Facebook has had its share of scandals in the last couple of years—the last few months being the most difficult for the social media giant. Regardless, Mark Zuckerberg wants to assert his authority on his three major apps including WhatsApp, Instagram, and Messenger. If doing this is what is required to improve Facebook’s rating in the eyes of critics, then maybe it is worth the effort. According to The New York Times, Facebook is working to interconnect its trio of app of Messenger, WhatsApp, and Instagram.
The plan according to the report, is to allow for cross-messaging between all three. Each service is expected to remain as a standalone app, while the underlying infrastructure will be rebuilt. The end result is so that users might use only one of Facebook’s properties to communicate with others within the same ecosystem. Just like in WhatsApp, all three apps will support end-to-end encryption.
Citing people familiar with the story, The New York Times reports that the essence is to allow cross-messaging between all three apps. Besides getting its users engaged on all three platforms, it is difficult to see past Facebook’s plan to boost its revenue through merging all three apps.
“We want to build the best messaging experiences we can; and people want messaging to be fast, simple, reliable and private,” a Facebook spokesperson said in a statement. “We’re working on making more of our messaging products end-to-end encrypted and considering ways to make it easier to reach friends and family across networks.”
The worry for me is, how Facebook handles the issue of privacy as it is almost certain that data will be shared among all three of them. How do I engage other users across all three apps without exposing my phone number, personal data, and other vital information? That is the big question begging for answers—and hopefully it does not become a big issue later.
“As you would expect, there is a lot of discussion and debate as we begin the long process of figuring out all the details of how this will work,” Facebook said in a statement per The New York Times.
Concerns would be raised, and how Facebook deals with them would be of great interest to privacy watchdogs and other interested parties.
Facebook rolled out the new look Messenger, which lays to rest months of speculation surrounding the messaging app.
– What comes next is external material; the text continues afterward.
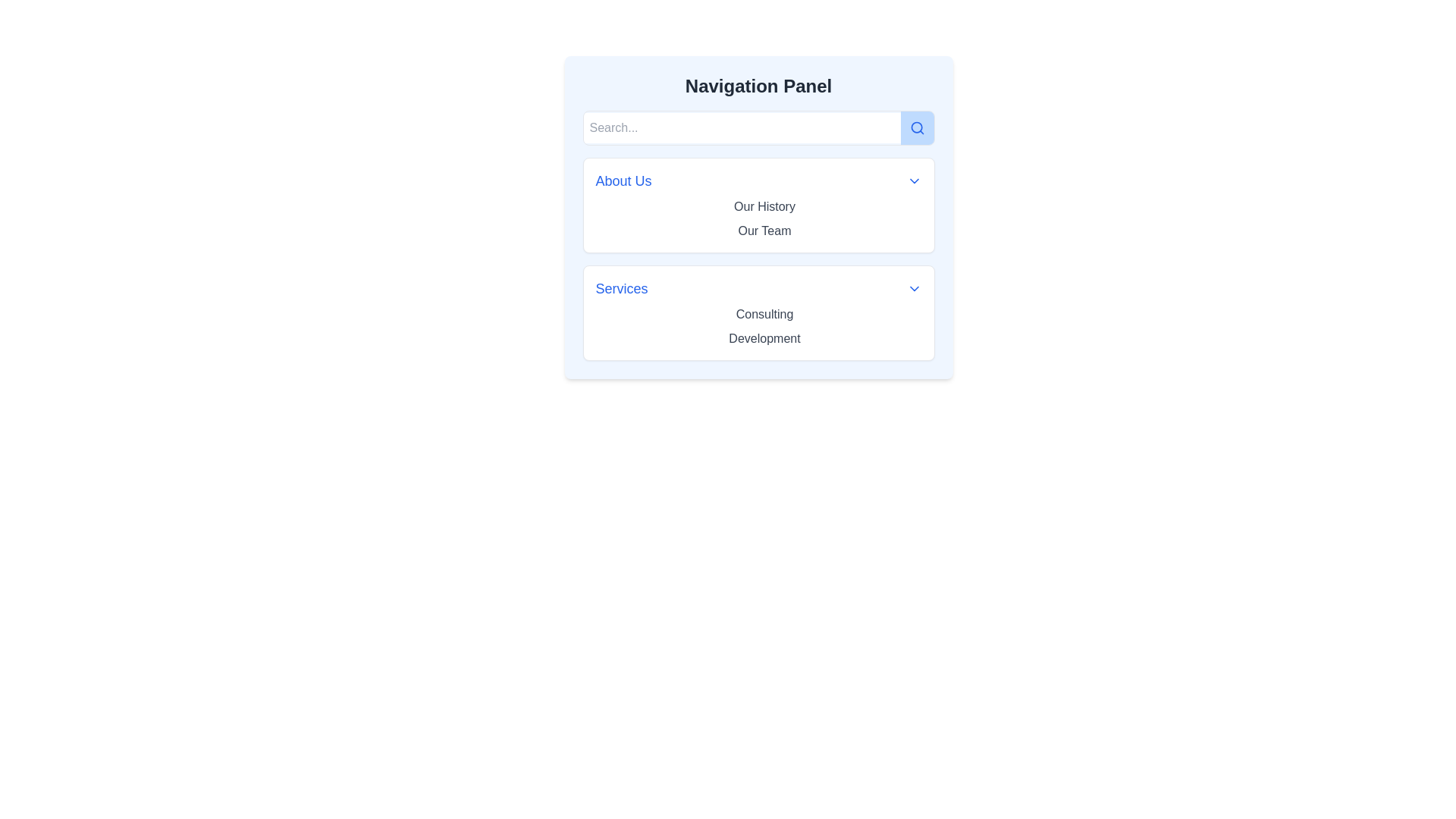 Image resolution: width=1456 pixels, height=819 pixels. Describe the element at coordinates (764, 207) in the screenshot. I see `the interactive text link labeled 'Our History' located in the 'About Us' section of the navigation panel` at that location.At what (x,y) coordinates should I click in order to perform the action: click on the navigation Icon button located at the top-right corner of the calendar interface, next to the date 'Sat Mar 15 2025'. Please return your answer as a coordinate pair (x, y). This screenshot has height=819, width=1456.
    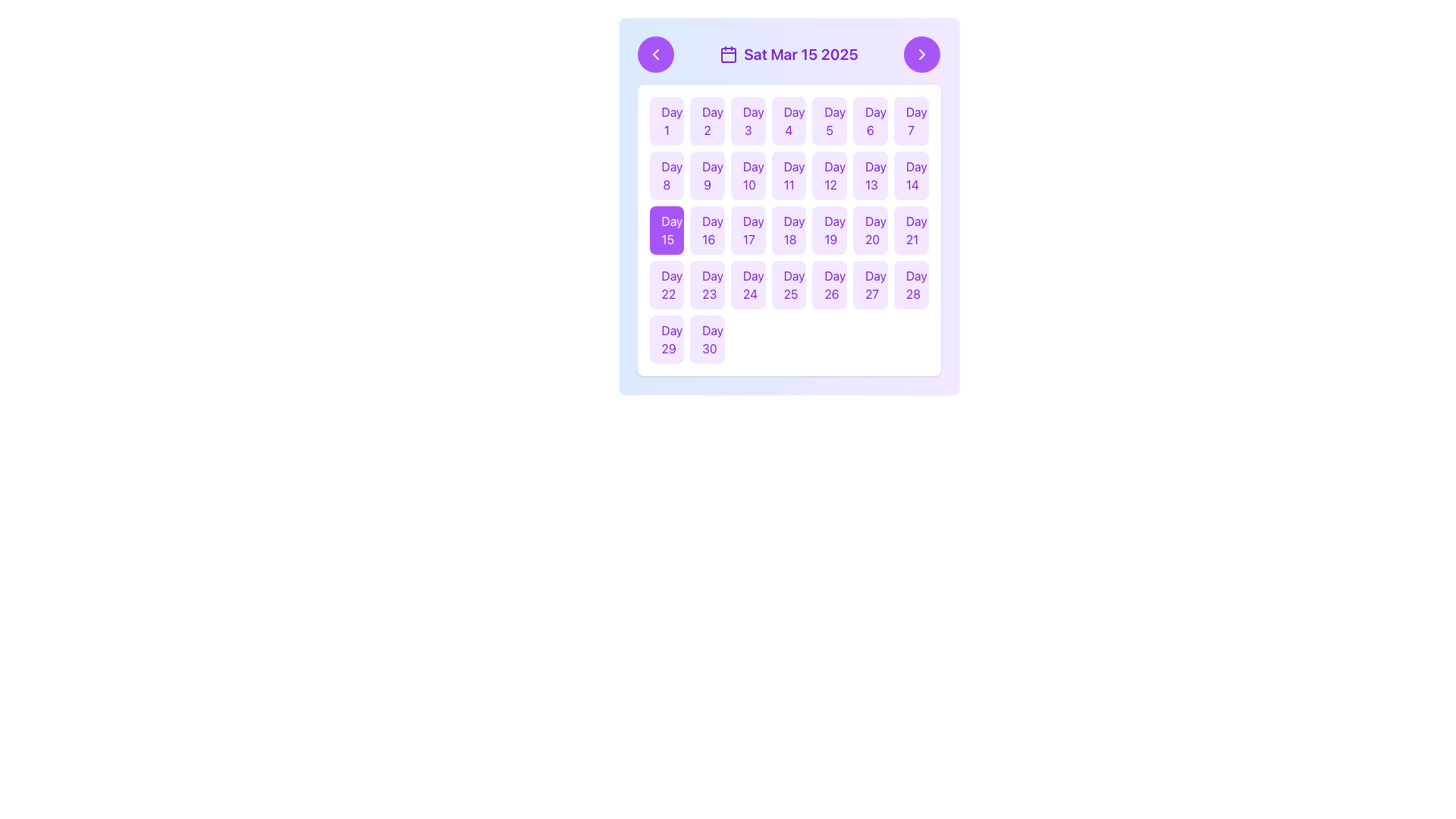
    Looking at the image, I should click on (921, 54).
Recalled that Facebook announced that it was working on a new design for the messaging app during last year’s F8 developer conference. The app has been listed on both the App Store and the Google Play Store.
The update shows that Facebook Messenger is now spotting a new interface, and is confirmed to be available across iOS and Android operating systems. That said, it could take a couple of days before the update becomes widely available to every user, the company said in a tweet.